Last updated by Bryden Oliver [SSW] 6 months ago.See historySo you've identified that a WHERE clause is causing query performance issues. How can you create an index to alleviate the problem?
Indexing a single comparison in a WHERE clause
-- Here's our query So let's say we have the following query:
SELECT
Id, DisplayName, Location
FROM
dbo.Users
WHERE
DisplayName = 'Frank'
We want to quickly be able to skip to data matching the DisplayName, so we should create an index on that column.
CREATE INDEX IX_DisplayName ON dbo.Users (DisplayName)
But the original query was also reading the location column. It may be worth verifying whether including the location column is valuable.
CREATE INDEX IX_DisplayName_Includes ON dbo.Users (DisplayName) INCLUDE (Location)
Having created 2 options, it's important to evaluate which of the options works better.
So test the query as shown.
SET STATISTICS IO ON;
SELECT
Id, DisplayName, Location
FROM
dbo.Users WITH (Index = 1) -- use the primary key for a baseline
WHERE
DisplayName = 'Frank'
SELECT
Id, DisplayName, Location
FROM
dbo.Users WITH (Index = IX_DisplayName)
WHERE
DisplayName = 'Frank'
SELECT
Id, DisplayName, Location
FROM
dbo.Users WITH (Index = IX_DisplayName_Includes)
WHERE
DisplayName = 'Frank'
This returns data like the following.
(704 rows affected)
Table 'Users'. Scan count 9, logical reads 45184, physical reads 0, page server reads 0, read-ahead reads 0, page server read-ahead reads 0, lob logical reads 0, lob physical reads 0, lob page server reads 0, lob read-ahead reads 0, lob page server read-ahead reads 0.
(704 rows affected)
Table 'Users'. Scan count 1, logical reads 2171, physical reads 0, page server reads 0, read-ahead reads 0, page server read-ahead reads 0, lob logical reads 0, lob physical reads 0, lob page server reads 0, lob read-ahead reads 0, lob page server read-ahead reads 0.
(704 rows affected)
Table 'Users'. Scan count 1, logical reads 6, physical reads 0, page server reads 0, read-ahead reads 0, page server read-ahead reads 0, lob logical reads 0, lob physical reads 0, lob page server reads 0, lob read-ahead reads 0, lob page server read-ahead reads 0.
So in this example using no index was more than 20 times worse than the first index. However the second index with the location column included was another 300 times better again. This shows that it's always worth testing whether using an INCLUDE clause on an index is effective.
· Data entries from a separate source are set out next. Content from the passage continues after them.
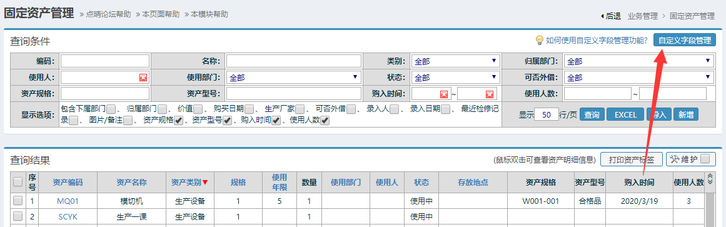Click the results table vertical scrollbar
The height and width of the screenshot is (227, 726).
pyautogui.click(x=709, y=210)
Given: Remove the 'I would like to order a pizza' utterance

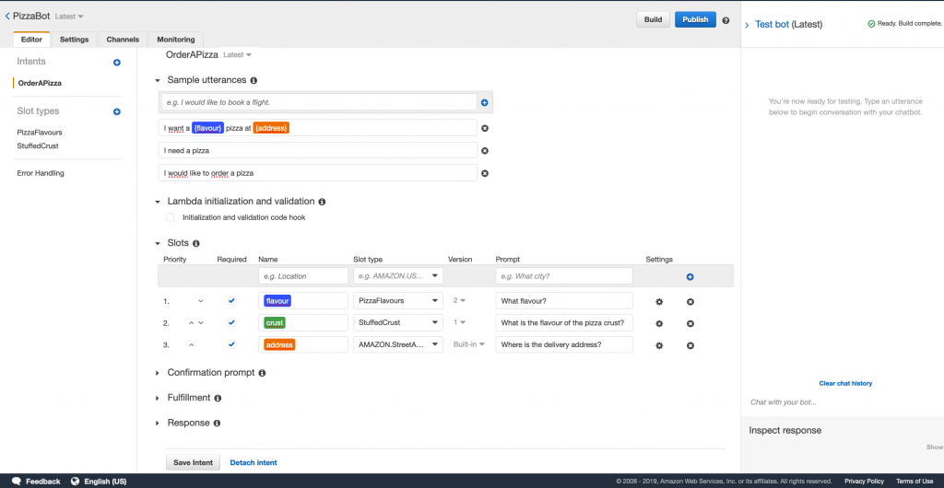Looking at the screenshot, I should coord(485,173).
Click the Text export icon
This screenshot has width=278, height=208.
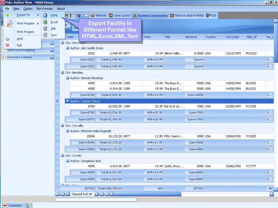(x=45, y=35)
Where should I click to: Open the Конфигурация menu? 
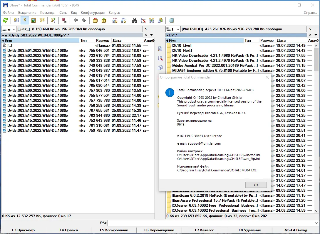click(93, 13)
Indexing multiple comparisons in a WHERE clause
So if the query becomes a bit more complicated then how would we index that. So for the following:
SELECT
Id, DisplayName, Location
FROM
dbo.Users
WHERE
DisplayName = 'Frank'
AND Location = 'United States'
Based on the index created in the previous section, it looks like the index might be optimal. But if you were to run the following.
SELECT
Id, DisplayName, Location
FROM
dbo.Users
WHERE
DisplayName = 'Frank'
-- AND Location = 'United States'
You will see it's not actually optimal. If it were then all the United States records would be grouped together.
CREATE INDEX IX_DisplayName_Location ON dbo.Users (DisplayName,Location)
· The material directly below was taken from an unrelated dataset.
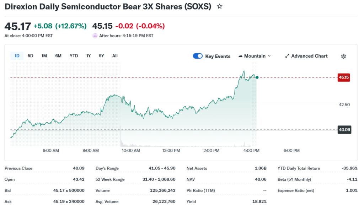Expand the Mountain chart style dropdown
The height and width of the screenshot is (210, 364).
click(x=269, y=56)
This is a better index for the query. However reversing the order of the 2 keys may be better. The key that has more uniqueness is the better one to have first. This index may be better:
CREATE INDEX IX_Location_DisplayName ON dbo.Users (Location,DisplayName)
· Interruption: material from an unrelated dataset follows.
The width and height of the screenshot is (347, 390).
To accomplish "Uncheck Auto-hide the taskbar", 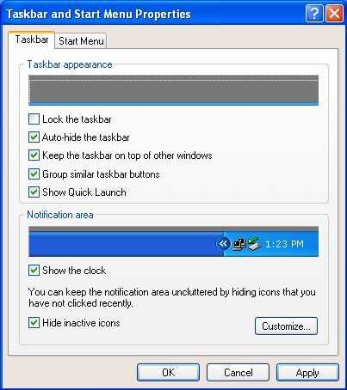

To test this then try the following:
SET STATISTICS IO ON
SELECT
Id, DisplayName, Location
FROM
dbo.Users WITH (Index = 1)
WHERE
DisplayName = 'Frank'
AND Location = 'United States'
SELECT
Id, DisplayName, Location
FROM
dbo.Users WITH (Index = IX_DisplayName_Location)
WHERE
DisplayName = 'Frank'
AND Location = 'United States'
SELECT
Id, DisplayName, Location
FROM
dbo.Users WITH (Index = IX_Location_DisplayName)
WHERE
DisplayName = 'Frank'
AND Location = 'United States'
Read the io stats from the messages returned by the query to identify which query performed less logical reads. That is the better index for this query.